Concept	Engineering purpose	Exam distinction
Distributed system	Many independent computers provide one coherent service	Broader concept than a cluster
Cluster	Managed group of nodes for availability/performance	Usually tightly managed and similar-purpose nodes
Replication	Copies data/service for performance and availability	Creates consistency and conflict issues
Load balancing	Distributes requests/jobs	Does not by itself guarantee data consistency
Fault tolerance	Continues service despite failure	Needs redundancy plus detection/recovery
RPC	Remote function-call abstraction	Remote calls can fail and have high latency
Consensus	Agreement among nodes	Useful for leader election/replicated log but costly

Exam Point

For distributed system answers, always include benefits and challenges.
Differentiate distributed system, cluster, grid and cloud if asked.
For replication, mention consistency tradeoff and replication lag.
For cluster, mention load balancer/scheduler, heartbeat, failover and shared-nothing/shared-storage idea.
For CAP, explain the partition scenario carefully instead of writing only C, A and P full forms.
For RPC, mention stubs, marshalling, timeout and retry/idempotence.

Worked Example

Consider an online exam result website. During high traffic, a load balancer sends users to multiple web servers. Static content may be cached, application nodes read from database replicas, and writes go to a primary database. If one web server fails, health checks remove it. If the primary database fails, a replica may be promoted. The system gains availability and performance, but engineers must handle stale replica reads, failover time and consistency during network partition.

Subjective Answer Pattern

Define distributed system and cluster.
Explain why distribution is needed: scalability, availability, performance and resource sharing.
Discuss challenges: partial failure, latency, concurrency, clock synchronization and consistency.
Explain cluster architecture with nodes, load balancer/scheduler, heartbeat and failover.
Describe replication models and consistency models.
Explain fault tolerance mechanisms and CAP tradeoff.
Conclude with an example architecture and its tradeoffs.

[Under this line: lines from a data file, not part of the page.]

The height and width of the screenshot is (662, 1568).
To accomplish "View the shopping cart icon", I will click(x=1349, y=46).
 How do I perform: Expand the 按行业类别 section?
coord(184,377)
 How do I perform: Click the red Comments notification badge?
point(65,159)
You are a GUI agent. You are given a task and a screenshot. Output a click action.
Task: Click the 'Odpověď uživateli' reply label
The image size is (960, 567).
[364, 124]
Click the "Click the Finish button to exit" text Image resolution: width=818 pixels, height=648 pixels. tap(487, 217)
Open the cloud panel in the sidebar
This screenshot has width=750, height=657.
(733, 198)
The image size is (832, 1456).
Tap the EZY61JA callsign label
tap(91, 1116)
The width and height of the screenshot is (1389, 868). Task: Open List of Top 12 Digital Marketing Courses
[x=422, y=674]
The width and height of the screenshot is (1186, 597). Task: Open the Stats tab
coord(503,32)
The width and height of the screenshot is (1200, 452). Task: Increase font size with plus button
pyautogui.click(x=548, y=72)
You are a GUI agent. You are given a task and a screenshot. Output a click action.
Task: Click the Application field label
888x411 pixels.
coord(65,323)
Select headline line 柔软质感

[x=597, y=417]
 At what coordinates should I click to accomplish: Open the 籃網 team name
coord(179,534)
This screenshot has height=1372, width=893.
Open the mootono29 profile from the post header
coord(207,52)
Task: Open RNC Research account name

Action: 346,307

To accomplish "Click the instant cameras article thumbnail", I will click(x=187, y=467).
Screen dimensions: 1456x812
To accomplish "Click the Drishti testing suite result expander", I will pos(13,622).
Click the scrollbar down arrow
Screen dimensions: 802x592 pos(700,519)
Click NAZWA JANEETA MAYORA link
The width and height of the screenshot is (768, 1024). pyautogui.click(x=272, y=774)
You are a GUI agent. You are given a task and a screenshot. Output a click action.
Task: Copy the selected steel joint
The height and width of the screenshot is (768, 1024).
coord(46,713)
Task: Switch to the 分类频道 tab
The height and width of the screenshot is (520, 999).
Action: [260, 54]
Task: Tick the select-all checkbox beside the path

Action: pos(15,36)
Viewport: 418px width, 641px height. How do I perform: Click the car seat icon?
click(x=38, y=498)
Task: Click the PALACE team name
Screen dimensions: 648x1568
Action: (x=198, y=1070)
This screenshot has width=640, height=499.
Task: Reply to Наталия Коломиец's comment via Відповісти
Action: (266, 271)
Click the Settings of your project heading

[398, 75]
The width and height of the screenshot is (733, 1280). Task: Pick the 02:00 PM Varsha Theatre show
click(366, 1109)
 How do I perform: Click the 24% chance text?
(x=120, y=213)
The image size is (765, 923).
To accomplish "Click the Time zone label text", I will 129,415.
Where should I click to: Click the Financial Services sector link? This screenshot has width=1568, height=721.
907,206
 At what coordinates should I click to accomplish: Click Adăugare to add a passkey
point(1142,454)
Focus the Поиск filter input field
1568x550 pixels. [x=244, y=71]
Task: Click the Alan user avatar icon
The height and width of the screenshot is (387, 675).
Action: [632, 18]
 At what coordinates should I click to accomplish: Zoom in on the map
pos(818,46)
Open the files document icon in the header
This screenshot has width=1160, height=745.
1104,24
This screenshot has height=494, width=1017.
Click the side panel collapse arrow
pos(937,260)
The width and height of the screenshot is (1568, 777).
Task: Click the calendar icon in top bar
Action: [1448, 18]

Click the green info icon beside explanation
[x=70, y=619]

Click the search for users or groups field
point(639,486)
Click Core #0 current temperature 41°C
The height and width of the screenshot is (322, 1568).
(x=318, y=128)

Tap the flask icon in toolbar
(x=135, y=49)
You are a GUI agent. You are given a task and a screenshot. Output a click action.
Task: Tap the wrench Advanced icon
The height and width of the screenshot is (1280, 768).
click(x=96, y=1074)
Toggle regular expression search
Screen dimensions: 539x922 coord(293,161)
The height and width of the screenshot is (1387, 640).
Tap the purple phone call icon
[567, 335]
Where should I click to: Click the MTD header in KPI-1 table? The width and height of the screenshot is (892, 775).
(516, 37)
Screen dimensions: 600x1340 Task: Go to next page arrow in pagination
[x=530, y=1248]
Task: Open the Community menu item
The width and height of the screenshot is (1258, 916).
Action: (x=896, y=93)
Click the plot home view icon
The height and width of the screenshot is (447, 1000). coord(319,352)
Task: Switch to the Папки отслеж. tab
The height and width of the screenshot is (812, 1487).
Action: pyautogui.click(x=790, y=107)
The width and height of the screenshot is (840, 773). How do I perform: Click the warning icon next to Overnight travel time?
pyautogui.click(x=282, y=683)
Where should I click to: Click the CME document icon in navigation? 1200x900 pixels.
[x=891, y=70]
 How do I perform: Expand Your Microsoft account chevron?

Common Engineering Mistakes

Treating cluster and distributed system as exactly the same term.
Saying replication automatically solves backup and consistency.
Ignoring partial failure; in distributed systems, one component can fail while others continue.
Explaining CAP as “choose any two forever” without partition context.
Forgetting that RPC can timeout after the server already executed the operation.
Assuming load balancing alone makes an application highly available.
Ignoring state/session handling when scaling web servers.

MCQ Revision

What is partial failure?
Which transparency hides multiple copies from users?
What does a heartbeat detect in a cluster?
What is the difference between synchronous and asynchronous replication?
In quorum systems, what is the meaning of R + W > N?
Which CAP property refers to network split tolerance?
What does RPC marshalling do?
Which load balancing method sends traffic cyclically?

Final Summary

Distributed systems use multiple independent computers to provide one coherent service.
Clusters are managed groups of nodes commonly used for high availability, load balancing and parallel processing.
Replication improves availability and read performance but introduces consistency and lag issues.
Fault tolerance requires detection, redundancy, failover, retries and recovery.
CAP tradeoff matters during network partitions.
Engineering exam answers should describe architecture, mechanism and tradeoff together.